What you have to do. Find the "This screenshot has height=450, width=750." line in the records below and repeat it and every later line exactly, up to the last; do not include pictures.

****

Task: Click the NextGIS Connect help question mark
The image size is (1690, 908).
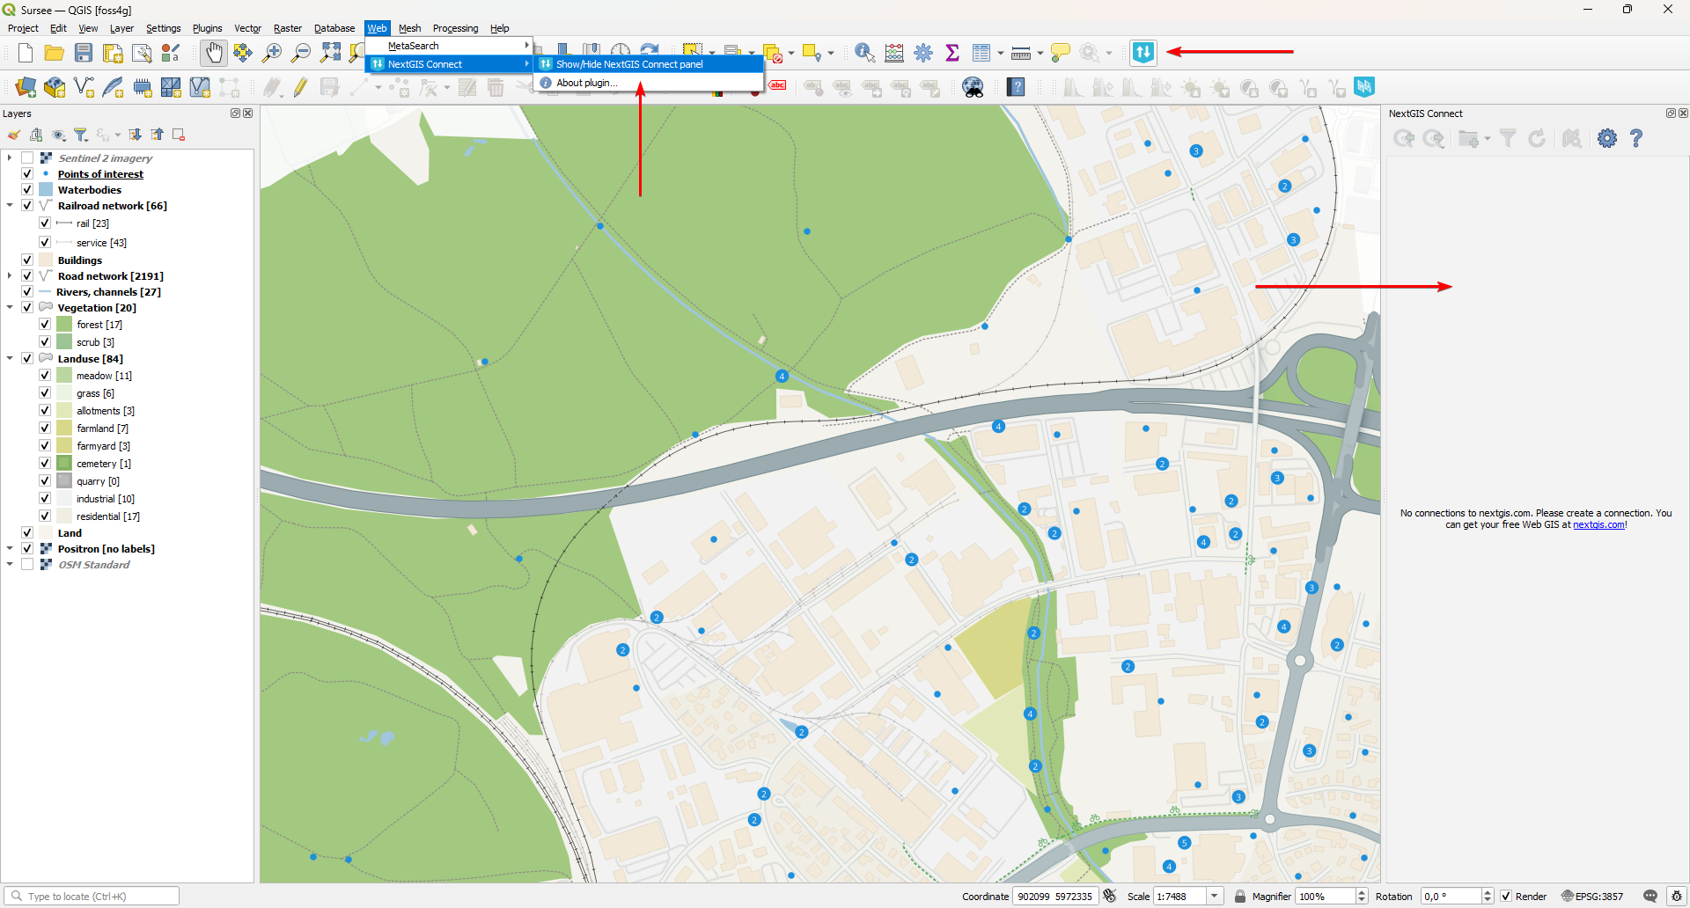Action: [x=1635, y=138]
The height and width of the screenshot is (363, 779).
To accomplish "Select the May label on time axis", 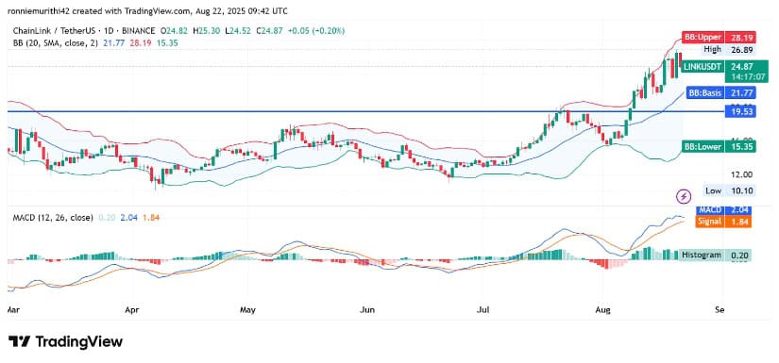I will (x=247, y=310).
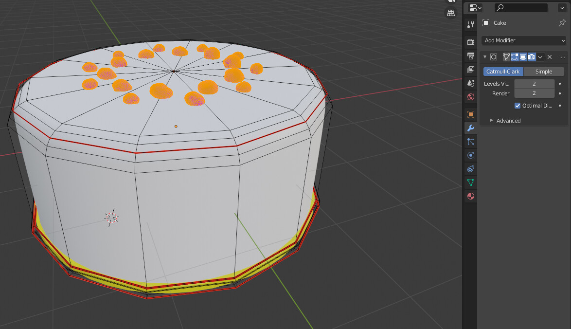Open the modifier extras dropdown menu
The width and height of the screenshot is (571, 329).
click(541, 57)
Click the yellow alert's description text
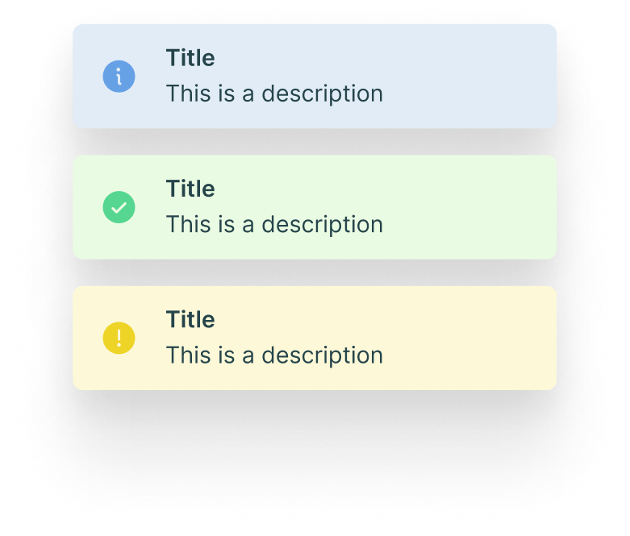630x536 pixels. pos(274,355)
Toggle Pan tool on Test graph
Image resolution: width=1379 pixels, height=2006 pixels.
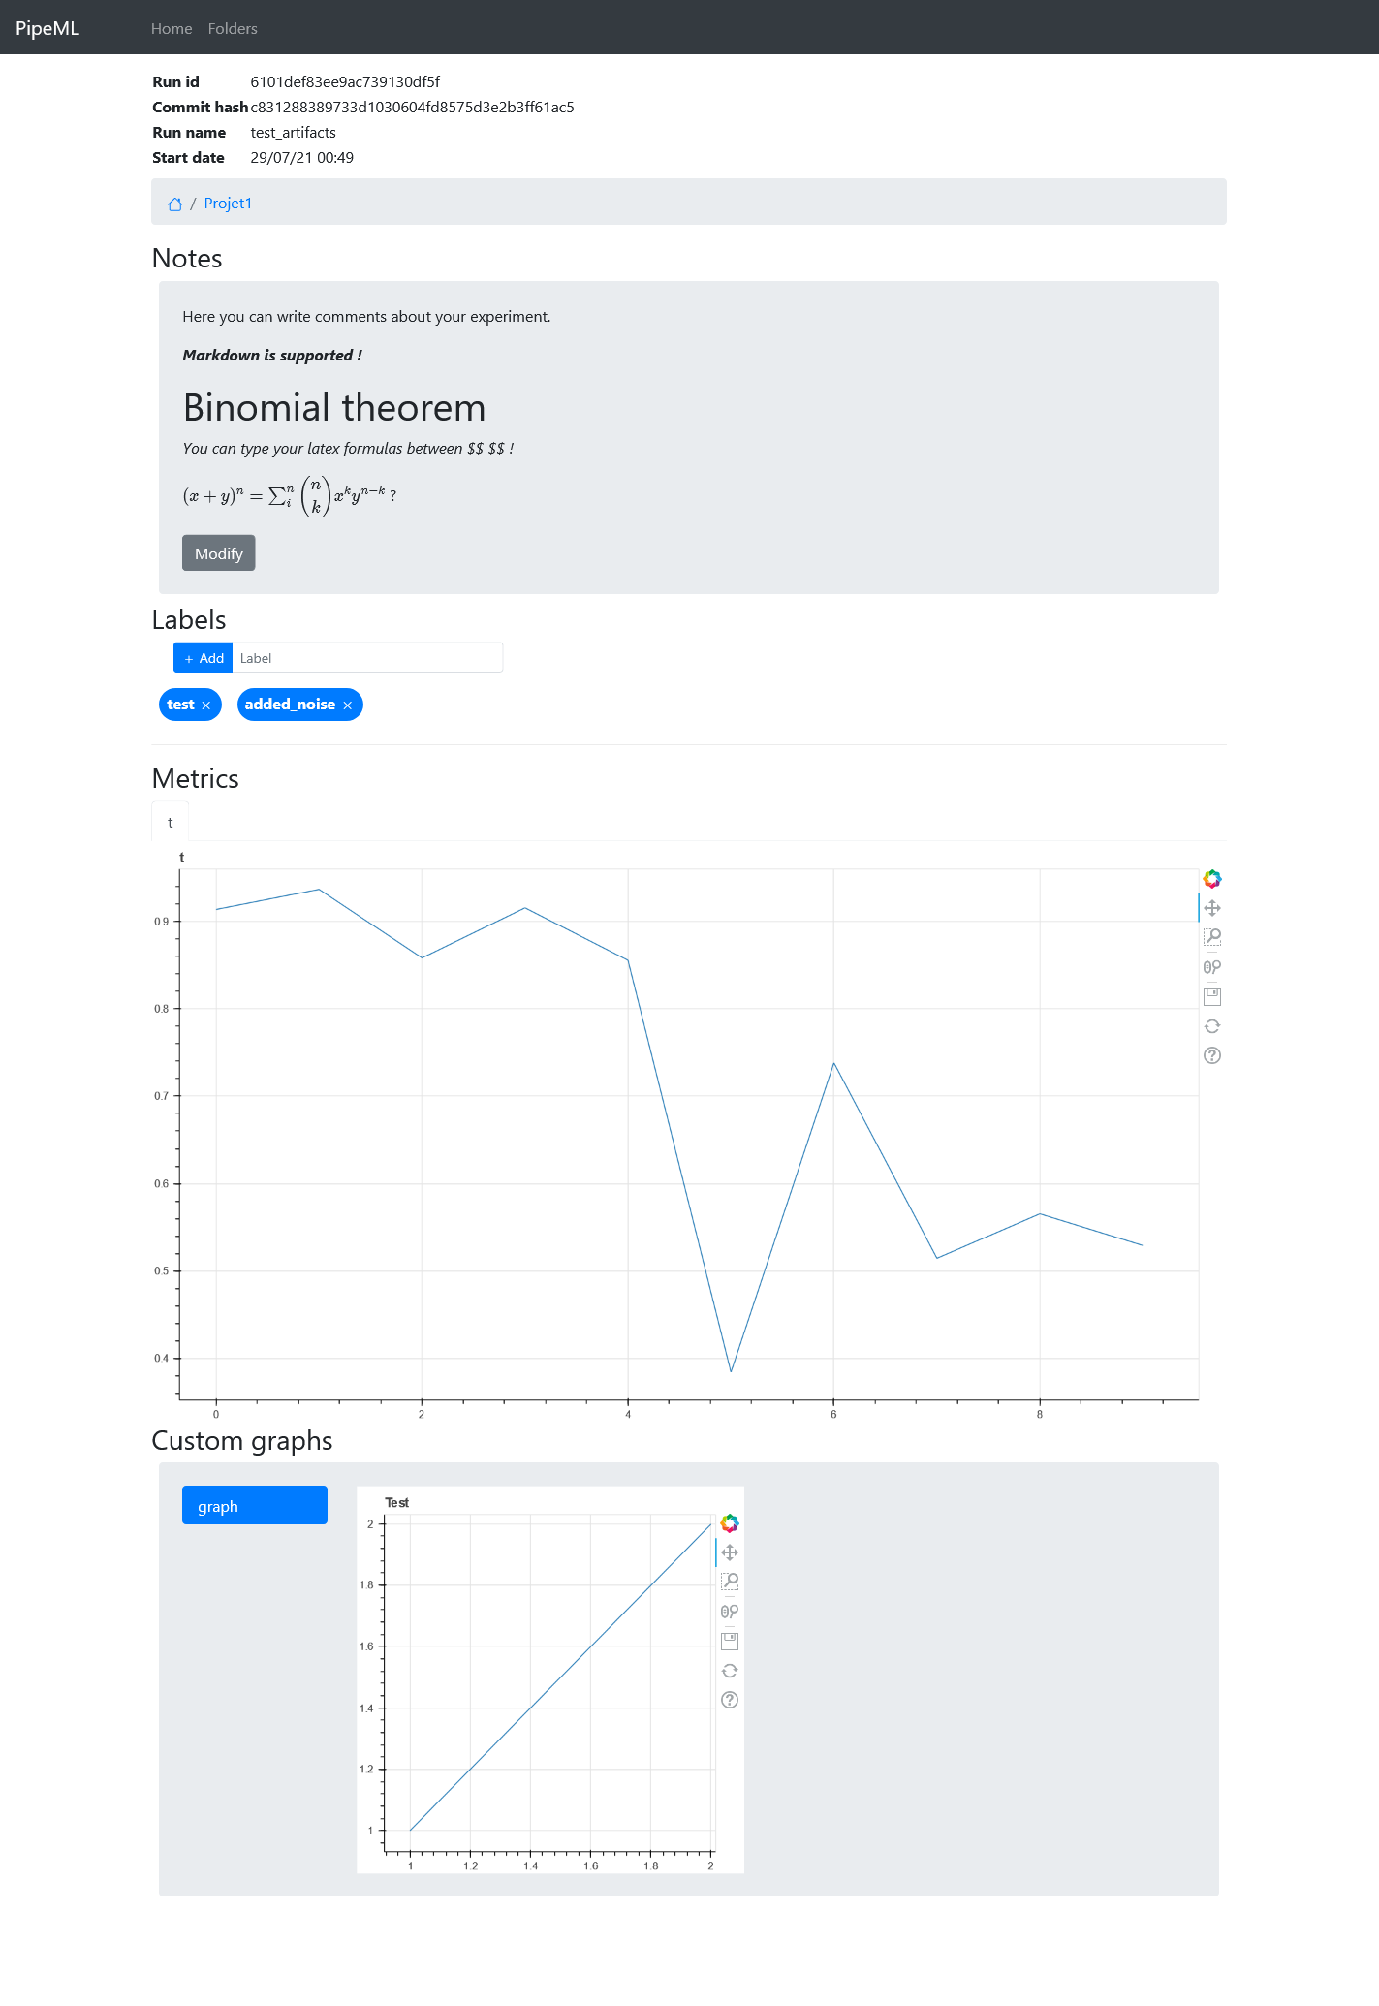click(x=730, y=1552)
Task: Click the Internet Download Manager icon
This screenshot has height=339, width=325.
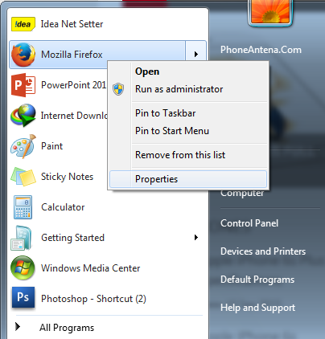Action: (x=23, y=116)
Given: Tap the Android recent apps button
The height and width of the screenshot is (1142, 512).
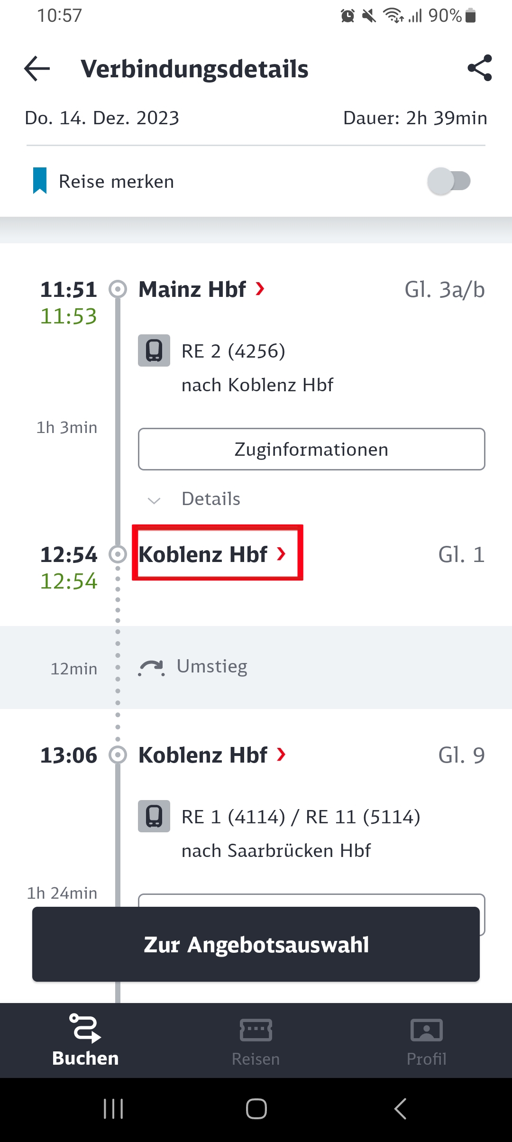Looking at the screenshot, I should pyautogui.click(x=113, y=1109).
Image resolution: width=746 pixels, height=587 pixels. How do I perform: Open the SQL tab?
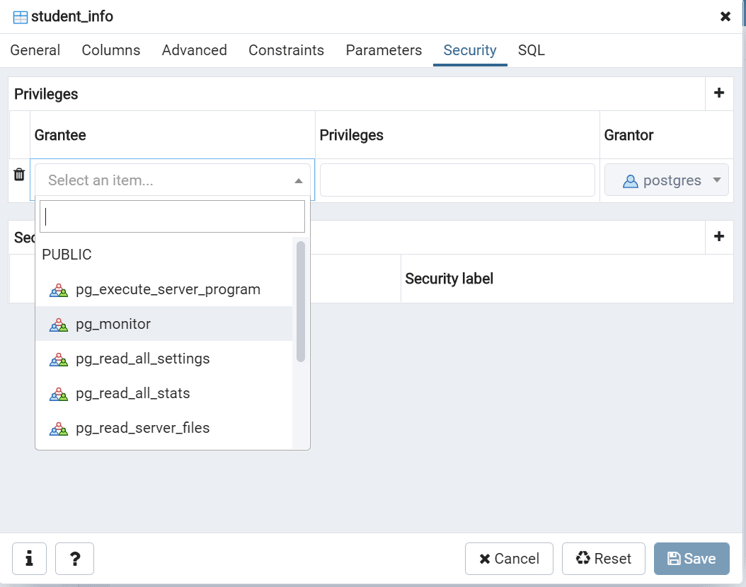(531, 50)
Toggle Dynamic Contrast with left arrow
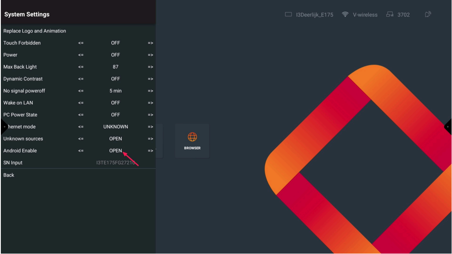The height and width of the screenshot is (254, 452). (81, 79)
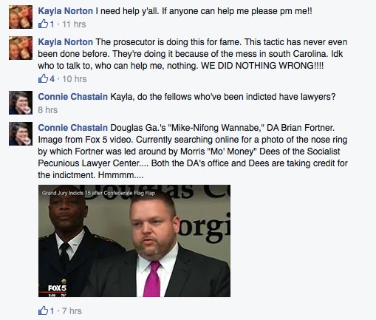Open the '8 hrs' timestamp

click(x=48, y=110)
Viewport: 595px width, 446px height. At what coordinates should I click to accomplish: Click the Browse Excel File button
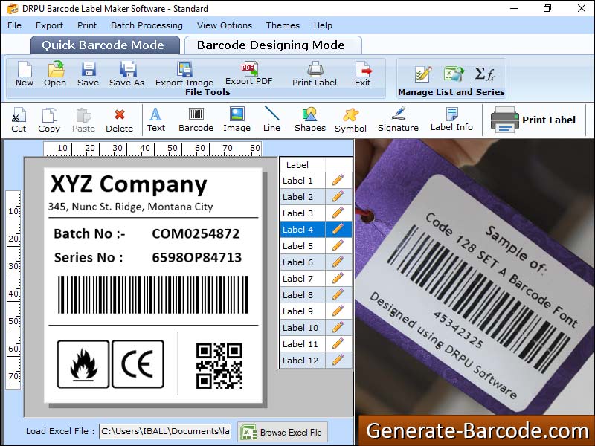[x=283, y=432]
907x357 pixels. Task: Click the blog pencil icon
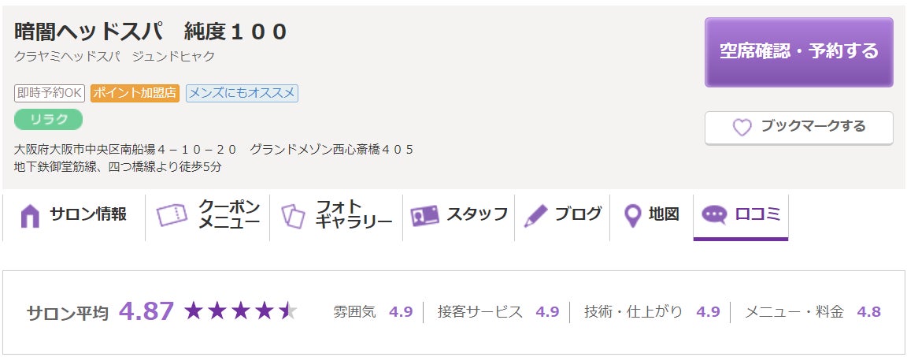coord(535,215)
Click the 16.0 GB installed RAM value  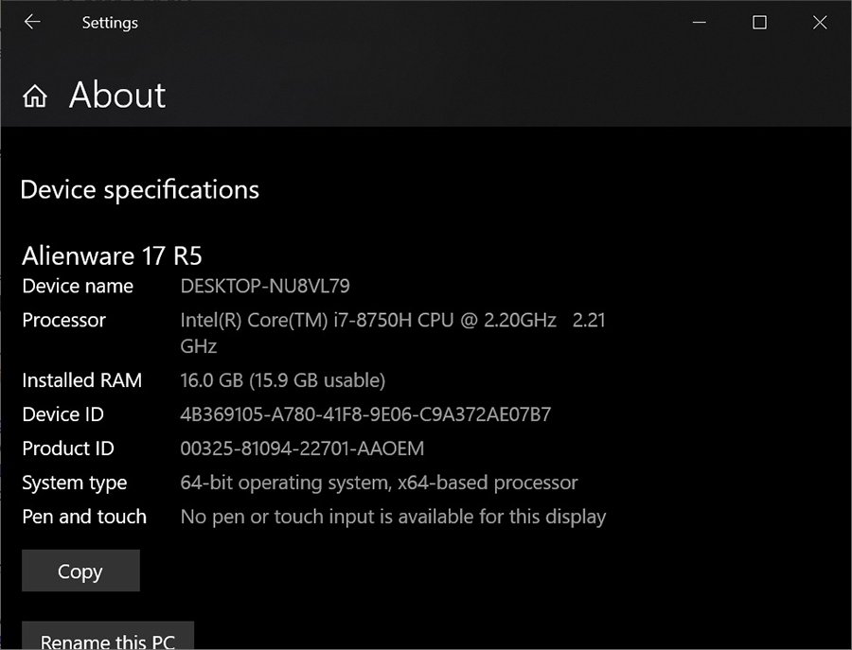click(x=282, y=380)
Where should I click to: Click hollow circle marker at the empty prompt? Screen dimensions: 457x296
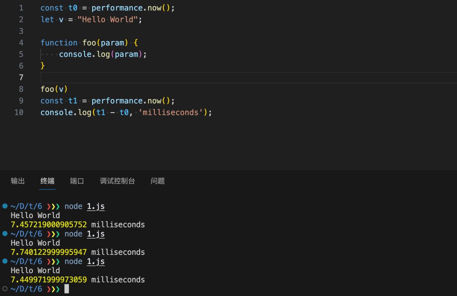coord(5,289)
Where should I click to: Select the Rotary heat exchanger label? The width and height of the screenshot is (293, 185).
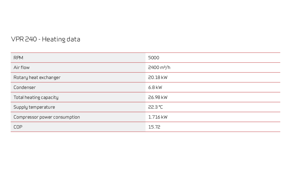coord(37,77)
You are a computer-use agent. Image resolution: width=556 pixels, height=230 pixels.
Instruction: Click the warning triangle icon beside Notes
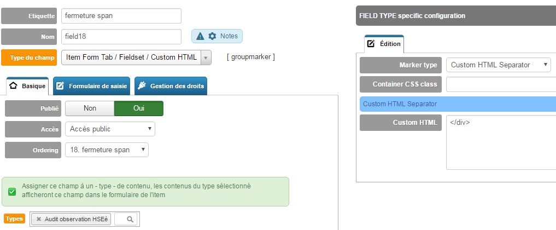pyautogui.click(x=200, y=36)
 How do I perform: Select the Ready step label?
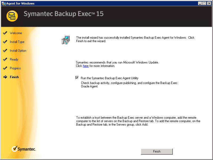pos(14,59)
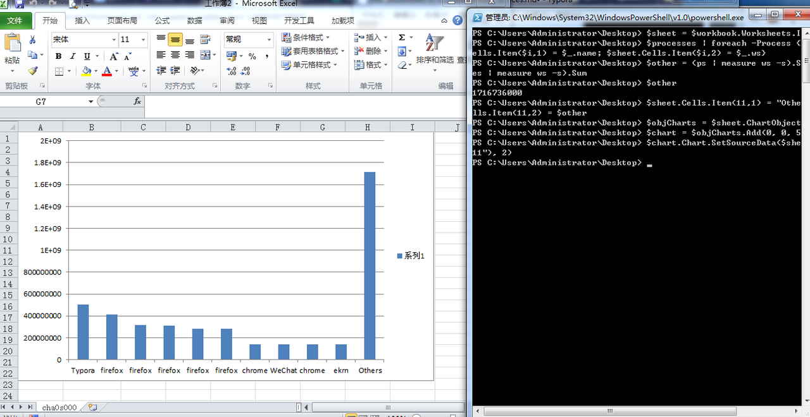Click the red font color swatch
Image resolution: width=810 pixels, height=417 pixels.
pos(108,73)
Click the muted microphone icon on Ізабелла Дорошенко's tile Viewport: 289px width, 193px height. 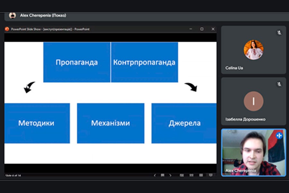click(x=279, y=84)
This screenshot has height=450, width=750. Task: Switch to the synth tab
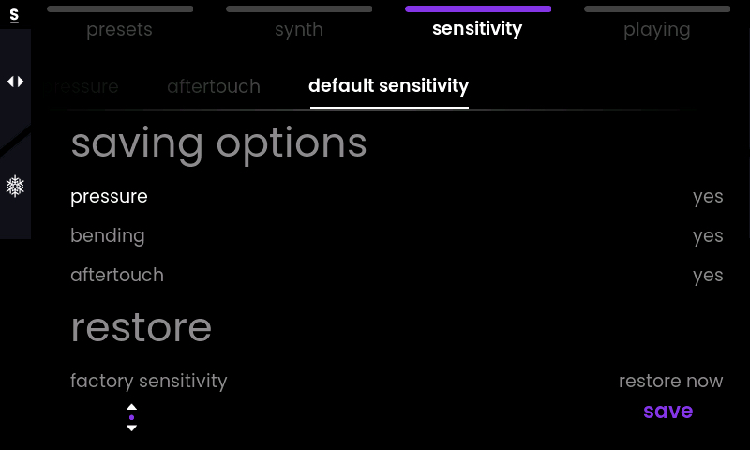[299, 30]
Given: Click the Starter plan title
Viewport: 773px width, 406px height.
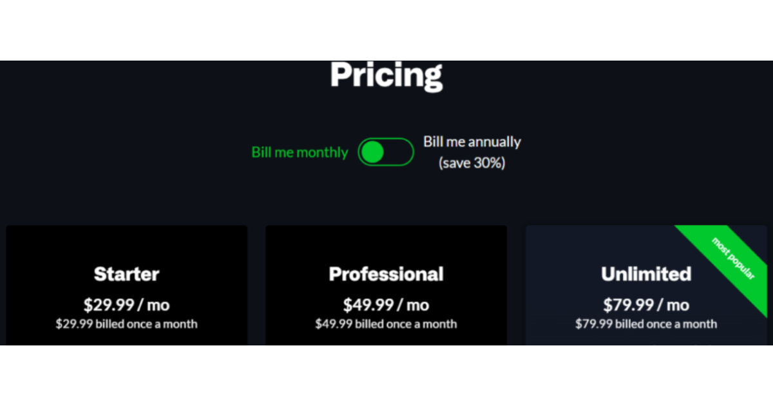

****

Your solution.
This screenshot has height=450, width=750. Task: Switch to the synth tab
[299, 30]
Given: Click the Starter plan title
Viewport: 773px width, 406px height.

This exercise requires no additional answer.